De hecho, al utilizar esta denominación mantenemos la idea de que existen dos grupos: «los de aquí» y «los de fuera», agrupando además a padres e hijos en el mismo grupo y haciendo más complicada la construcción de su identidad, la sensación de total pertenencia a la sociedad en la que nacieron y en la que viven. Como señala Amelia Barquín, profesora de educación intercultural en la Universidad de Mondragón, esta expresión conlleva dos ideas implícitas: en primer lugar hace ver que estos niños son, en principio, inmigrantes y «no son de aquí»; en segundo lugar refleja la idea de que los niños tienen que hacer algo para lograr ser vistos como locales, ya sea pasar un tiempo en la sociedad receptora, sea aprender su(s) lengua(s), desarrollar un sentimiento de pertenencia, o bien varias de estas cosas a la vez, condición que no se exige al resto de sus compañeros.

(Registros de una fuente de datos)
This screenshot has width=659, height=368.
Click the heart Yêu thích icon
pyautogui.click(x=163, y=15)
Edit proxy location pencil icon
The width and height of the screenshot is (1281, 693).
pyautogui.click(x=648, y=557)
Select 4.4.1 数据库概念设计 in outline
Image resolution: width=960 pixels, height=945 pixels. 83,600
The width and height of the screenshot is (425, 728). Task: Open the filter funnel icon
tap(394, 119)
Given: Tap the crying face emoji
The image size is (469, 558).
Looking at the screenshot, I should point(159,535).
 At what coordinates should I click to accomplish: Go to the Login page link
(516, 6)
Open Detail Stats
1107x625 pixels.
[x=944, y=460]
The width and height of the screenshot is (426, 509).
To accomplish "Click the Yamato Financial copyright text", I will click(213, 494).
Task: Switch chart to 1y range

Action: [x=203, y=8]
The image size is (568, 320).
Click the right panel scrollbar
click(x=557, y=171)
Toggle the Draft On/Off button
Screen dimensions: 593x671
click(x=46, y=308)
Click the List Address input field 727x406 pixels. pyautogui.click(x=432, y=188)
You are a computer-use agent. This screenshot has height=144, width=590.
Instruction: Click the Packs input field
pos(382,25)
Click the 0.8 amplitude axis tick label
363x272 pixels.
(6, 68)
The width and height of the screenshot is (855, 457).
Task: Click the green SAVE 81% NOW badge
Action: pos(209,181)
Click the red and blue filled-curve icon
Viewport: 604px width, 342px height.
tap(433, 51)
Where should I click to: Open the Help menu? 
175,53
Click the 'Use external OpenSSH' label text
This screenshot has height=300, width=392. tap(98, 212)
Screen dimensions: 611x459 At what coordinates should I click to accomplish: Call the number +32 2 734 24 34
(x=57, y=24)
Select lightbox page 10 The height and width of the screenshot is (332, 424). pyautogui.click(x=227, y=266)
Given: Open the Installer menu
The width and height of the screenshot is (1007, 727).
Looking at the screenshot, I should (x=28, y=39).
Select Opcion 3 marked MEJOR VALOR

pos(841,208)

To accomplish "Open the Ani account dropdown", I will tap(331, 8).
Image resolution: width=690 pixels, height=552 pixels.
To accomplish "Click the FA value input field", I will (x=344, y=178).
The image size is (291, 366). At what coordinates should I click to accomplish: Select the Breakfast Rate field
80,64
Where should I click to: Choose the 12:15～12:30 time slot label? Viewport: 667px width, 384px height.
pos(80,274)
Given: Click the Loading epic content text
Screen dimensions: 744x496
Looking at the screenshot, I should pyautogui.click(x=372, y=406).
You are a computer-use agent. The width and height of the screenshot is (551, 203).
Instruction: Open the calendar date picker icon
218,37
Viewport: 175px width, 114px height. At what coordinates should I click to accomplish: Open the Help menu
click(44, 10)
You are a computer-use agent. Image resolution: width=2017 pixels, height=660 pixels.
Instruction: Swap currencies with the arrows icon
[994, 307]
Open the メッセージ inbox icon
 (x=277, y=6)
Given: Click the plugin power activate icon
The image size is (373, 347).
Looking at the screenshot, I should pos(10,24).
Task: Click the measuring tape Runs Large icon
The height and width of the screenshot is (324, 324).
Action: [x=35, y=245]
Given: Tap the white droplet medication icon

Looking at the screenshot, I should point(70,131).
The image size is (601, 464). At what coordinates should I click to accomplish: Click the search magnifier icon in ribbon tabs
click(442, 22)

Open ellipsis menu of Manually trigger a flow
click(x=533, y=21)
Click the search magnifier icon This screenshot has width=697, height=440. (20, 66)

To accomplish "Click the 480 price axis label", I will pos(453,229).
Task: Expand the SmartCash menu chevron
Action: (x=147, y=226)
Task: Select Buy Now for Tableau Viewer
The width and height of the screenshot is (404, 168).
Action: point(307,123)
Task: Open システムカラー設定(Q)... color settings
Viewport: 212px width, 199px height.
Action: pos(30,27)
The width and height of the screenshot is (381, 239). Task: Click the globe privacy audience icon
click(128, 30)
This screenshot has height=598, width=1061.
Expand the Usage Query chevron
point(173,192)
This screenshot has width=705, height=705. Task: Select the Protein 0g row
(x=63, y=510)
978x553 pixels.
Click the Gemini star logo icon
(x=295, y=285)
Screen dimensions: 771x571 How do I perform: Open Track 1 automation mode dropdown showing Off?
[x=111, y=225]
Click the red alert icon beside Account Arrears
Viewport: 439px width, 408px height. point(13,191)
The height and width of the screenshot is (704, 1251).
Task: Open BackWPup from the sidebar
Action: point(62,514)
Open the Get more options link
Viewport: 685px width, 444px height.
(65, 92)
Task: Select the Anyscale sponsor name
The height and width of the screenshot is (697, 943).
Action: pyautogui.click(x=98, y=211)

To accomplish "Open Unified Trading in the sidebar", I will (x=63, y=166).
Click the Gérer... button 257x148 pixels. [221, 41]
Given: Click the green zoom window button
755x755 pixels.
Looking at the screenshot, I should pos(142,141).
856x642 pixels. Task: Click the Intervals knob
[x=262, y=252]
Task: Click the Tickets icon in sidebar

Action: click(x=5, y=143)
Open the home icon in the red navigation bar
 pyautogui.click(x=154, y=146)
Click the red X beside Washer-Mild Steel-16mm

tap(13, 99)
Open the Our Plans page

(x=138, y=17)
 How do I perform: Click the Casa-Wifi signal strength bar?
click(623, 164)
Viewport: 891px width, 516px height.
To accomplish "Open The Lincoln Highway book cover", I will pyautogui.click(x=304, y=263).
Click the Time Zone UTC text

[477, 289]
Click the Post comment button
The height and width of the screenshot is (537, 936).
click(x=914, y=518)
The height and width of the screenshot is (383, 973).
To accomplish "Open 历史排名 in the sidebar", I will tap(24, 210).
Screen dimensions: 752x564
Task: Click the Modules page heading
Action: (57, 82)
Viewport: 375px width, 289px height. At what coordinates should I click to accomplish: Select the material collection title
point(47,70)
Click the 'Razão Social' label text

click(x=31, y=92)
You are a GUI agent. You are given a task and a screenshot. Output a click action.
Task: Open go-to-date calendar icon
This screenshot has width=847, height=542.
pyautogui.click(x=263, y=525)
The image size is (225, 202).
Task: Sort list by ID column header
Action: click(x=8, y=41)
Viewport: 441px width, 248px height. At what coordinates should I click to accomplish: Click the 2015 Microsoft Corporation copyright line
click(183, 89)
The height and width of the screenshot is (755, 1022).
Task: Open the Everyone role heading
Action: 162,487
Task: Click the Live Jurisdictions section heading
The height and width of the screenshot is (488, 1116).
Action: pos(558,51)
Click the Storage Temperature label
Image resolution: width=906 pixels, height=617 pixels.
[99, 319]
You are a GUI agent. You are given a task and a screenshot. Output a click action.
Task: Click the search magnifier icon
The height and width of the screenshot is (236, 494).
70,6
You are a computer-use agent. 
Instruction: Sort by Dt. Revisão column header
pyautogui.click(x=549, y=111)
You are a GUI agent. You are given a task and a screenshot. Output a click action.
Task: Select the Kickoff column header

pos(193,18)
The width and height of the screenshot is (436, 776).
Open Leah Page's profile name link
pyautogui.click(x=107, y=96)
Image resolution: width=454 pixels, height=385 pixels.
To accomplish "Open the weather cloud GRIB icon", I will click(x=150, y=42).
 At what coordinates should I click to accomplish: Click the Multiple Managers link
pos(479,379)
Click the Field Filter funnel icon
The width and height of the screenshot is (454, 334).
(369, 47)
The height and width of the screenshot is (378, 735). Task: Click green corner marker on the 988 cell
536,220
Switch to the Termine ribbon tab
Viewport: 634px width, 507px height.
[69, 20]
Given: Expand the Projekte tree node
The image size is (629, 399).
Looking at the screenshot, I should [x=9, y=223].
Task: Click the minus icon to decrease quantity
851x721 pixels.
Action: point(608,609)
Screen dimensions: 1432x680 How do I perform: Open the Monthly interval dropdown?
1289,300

*Instrucciones de trabajo*
a) Enumera las cosas que, según el texto, se espera que hagan los niños para ser vistos como locales.
b) Reproduce sin cambios el tramo del texto que arranca con las palabras «De hecho, al» y termina con «de sus compañeros.».
Los registros no intervienen en esto.

*Soluciones por tarea*
a)
- Pasar un tiempo en la sociedad receptora
- Aprender su(s) lengua(s)
- Desarrollar un sentimiento de pertenencia

b)
De hecho, al utilizar esta denominación mantenemos la idea de que existen dos grupos: «los de aquí» y «los de fuera», agrupando además a padres e hijos en el mismo grupo y haciendo más complicada la construcción de su identidad, la sensación de total pertenencia a la sociedad en la que nacieron y en la que viven. Como señala Amelia Barquín, profesora de educación intercultural en la Universidad de Mondragón, esta expresión conlleva dos ideas implícitas: en primer lugar hace ver que estos niños son, en principio, inmigrantes y «no son de aquí»; en segundo lugar refleja la idea de que los niños tienen que hacer algo para lograr ser vistos como locales, ya sea pasar un tiempo en la sociedad receptora, sea aprender su(s) lengua(s), desarrollar un sentimiento de pertenencia, o bien varias de estas cosas a la vez, condición que no se exige al resto de sus compañeros.